El reto de comparar

Amor por el triunfo

Son la pareja más exitosa del deporte mexicano. Paola y Rommel siempre dan la cara. Más ganadora y realizada ella, pero perseverante y luchador él.

ROMMEL PACHECO

Nació el 12 de junio de 1986, en Mérida, Yucatán.

1.68 de estatura.

3 medallas de oro y 2 de plata en Juegos Panamericanos.


PAOLA ESPINOSA

Nació el 31 de julio de 1986, en México, DF.

1.57 de estatura.

Medallas de plata y bronce en Juegos Olímpicos.

Medalla de oro y 2 bronces en Campeonatos Mundiales.

8 medallas de oro, 3 de plata y 2 de bronce en Juegos Panamericanos.

3 medallas de oro en Juegos Centroamericanos.

5 medallas de oro, 3 de plata y 4 de bronce en Universiadas.



NO SE ANDA CON RODEOS

Paola es directa, dice siempre lo que piensa y actúa con absoluta congruencia, sin importar si cae bien o no. No se anda con medias tintas, aunque esto le genere críticas. Es reservada en su carácter, no se abre con cualquier persona. Es decidida y perfeccionista, pero nada aprehensiva. Puede llegar a ser inclusive olvidadiza y despreocupada. Pero es perseverante y comprometida con sus objetivos. Es muy hogareña, siempre pendiente de su familia. Sus mejores amigas son sus primas. Disfruta muchísimo una buena comida, las idas al cine. Cuida mucho de su imagen, le gusta verse linda y combinada en el vestir, siempre pendiente al detalle. Es de buenas marcas, pero si ve en el mercado algo que le guste, se lo compra sin problema alguno.



LA MÁXIMA GANADORA

Paola buscará en Kazán amarrar su pase a Río de Janeiro, lo que serían sus cuartos Juegos Olímpicos. Eso le permitiría cerrar de forma destacada su brillante carrera.
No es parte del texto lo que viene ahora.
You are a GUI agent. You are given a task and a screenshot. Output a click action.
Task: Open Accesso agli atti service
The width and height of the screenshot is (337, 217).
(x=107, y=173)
Pero tampoco es que lo necesite. Acaba de convertirse en la atleta mexicana más ganadora en la historia de los Juegos Panamericanos. De 2003 a 2015, acumula en esta justa 8 oros, 3 platas y 2 bronces. Se encuentra perfectamente rehabilitada de la lesión y operación que la alejó durante meses de la alberca y mantiene la alegría y la frescura que la ha ubicado como una de las deportistas con mejor imagen de cuantas compiten defendiendo la bandera mexicana.



POR LA MEDALLA QUE NO TIENE

Pareciera que Rommel no parará hasta conseguir la medalla olímpica que hasta ahora se le ha negado. En el Mundial de Kazán esta semana buscará su sitio en los Juegos de Río de Janeiro 2016. Cuenta con la experiencia de Atenas 2004 y Pekín 2008 y su estado de forma habla de que puede conseguir su objetivo y a los 30 años cumplidos bien optar por el retiro. Viene de ganar dos oros en los Panamericanos de Toronto, en trampolín 3 metros individual y sincronizado. Presenta un estado físico envidiable, a base de muchísimo trabajo en el gimnasio y de una ambición que pocas veces se le había visto para obtener el triunfo.


EMPECINADO Y OBSESIVO

Rommel es empecinado y terco en los buenos sentidos de las palabras. Gracias a ello es que está de vuelta en la alta competencia. También es muy obsesivo y perfeccionista, lo necesario en alguien que practica un deporte tan exigente. Cuando no logró su calificación a Londres 2012, se formó un cuadro muy difícil para él y para quienes están en su entorno, por el elevado nivel de frustración que esto propició. Le encanta ser el centro de atracción, el que se lleve los reflectores. Es apegado a su familia, papás, hermana y hermano. Es solitario, pero extrovertido. Gusta mucho de ir al cine y estar en casa. Le encanta estar en la alberca y en el gimnasio. Siempre está viendo cómo ganar y puede llegar a castigarse cuando no lo consigue.